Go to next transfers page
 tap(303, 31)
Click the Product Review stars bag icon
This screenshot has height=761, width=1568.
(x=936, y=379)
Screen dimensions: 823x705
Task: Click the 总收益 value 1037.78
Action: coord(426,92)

******************************

Reproduce all of the items above, changing "Go to" to "Navigate to" and leaving everything else unaltered.

Navigate to next transfers page
 tap(303, 31)
Click the Product Review stars bag icon
This screenshot has height=761, width=1568.
(x=936, y=379)
Screen dimensions: 823x705
Task: Click the 总收益 value 1037.78
Action: coord(426,92)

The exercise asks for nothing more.